**Task item A**
From the article on the Confederate flag in South Carolina, set down the passage between "BALTIMORE, MD –" and "the following statement.", inclusive.
**Task item B**
Answer these questions about the article on the Confederate flag in South Carolina:
(i) On what date did the General Assembly's session end?
(ii) What share of the vote would it take to continue the session?
(iii) Which two groups did the NAACP recruit for its statewide boycott?

Nikki Haley

South Carolina Gov. Nikki Haley, middle, is applauded during a news conference in the South Carolina State House, Monday, June 22, 2015, in Columbia, S.C. Haley said that the Confederate flag should come down from the grounds of the state capitol, reversing her position on the divisive symbol amid growing calls for it to be removed. (Tim Dominick/The State via AP)

BALTIMORE, MD – On Monday, June 22nd, South Carolina Gov. Nikki Haley called for the Confederate battle flag to be taken down from out in front of the state Capitol. The General Assembly’s session ended on June 4, but lawmakers are meeting Tuesday to pass a budget compromise, at which point they can vote on extending the session to debate the removal of the Confederate flag. A decision to continue the session would take two-thirds of the vote, as would passing legislation to take down the flag. If they don’t, Haley said she would use her authority to call them back into session to debate on the flag. Subsequently, the NAACP has issued the following statement.

From Cornell William Brooks, NAACP President and CEO:

NAACP President Cornell William Brooks. (AP Photo/Mark Humphrey)

“For 15 years, the national NAACP alongside our South Carolina State Conference have advocated for the Confederate battle flag’s removal. As we continue to mourn the lives of nine African American men and women killed senselessly in a church massacre at the hands of a White supremacist, the NAACP expects nothing less than a unanimous vote by the South Carolina state legislature to remove the flag immediately. Simply calling for the flag’s removal is not enough. While a toothless vote is legislatively necessary, we believe that a unanimous vote is morally required. For 15 years, the NAACP has led a statewide boycott aimed at bringing economic pressure on the state to bring the flag down, even recruiting the NCAA and UAW. The legislative body of South Carolina now has the opportunity to bring forth a new era of unity on the heels of tragedy. Removing the Confederate flag in this moment is not only ethically right but unequivocally American. The Southern region of our country is known for its hospitality. Nothing is more hospitable than creating an environment of inclusion for people of all races, colors, creeds and faiths. If South Carolina refuses to take down the flag, the NAACP will only intensify its economic, political and moral pressure on the state to remove the same emblem of exclusion that the church shooter used as motivation for his crime.”

**Supplied information**
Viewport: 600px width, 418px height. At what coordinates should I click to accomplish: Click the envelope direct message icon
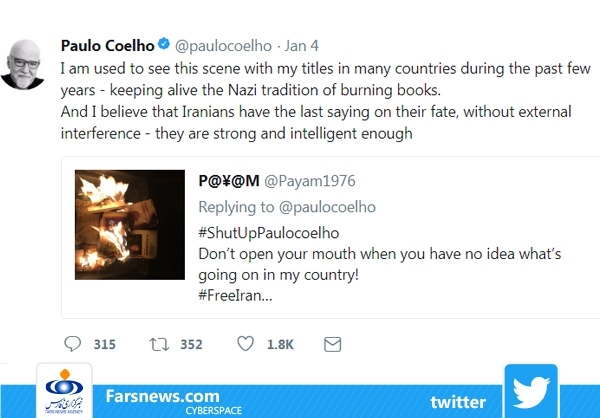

**Task result A**
BALTIMORE, MD – On Monday, June 22nd, South Carolina Gov. Nikki Haley called for the Confederate battle flag to be taken down from out in front of the state Capitol. The General Assembly’s session ended on June 4, but lawmakers are meeting Tuesday to pass a budget compromise, at which point they can vote on extending the session to debate the removal of the Confederate flag. A decision to continue the session would take two-thirds of the vote, as would passing legislation to take down the flag. If they don’t, Haley said she would use her authority to call them back into session to debate on the flag. Subsequently, the NAACP has issued the following statement.

**Task result B**
(i) June 4
(ii) Two-thirds
(iii) The NCAA and the UAW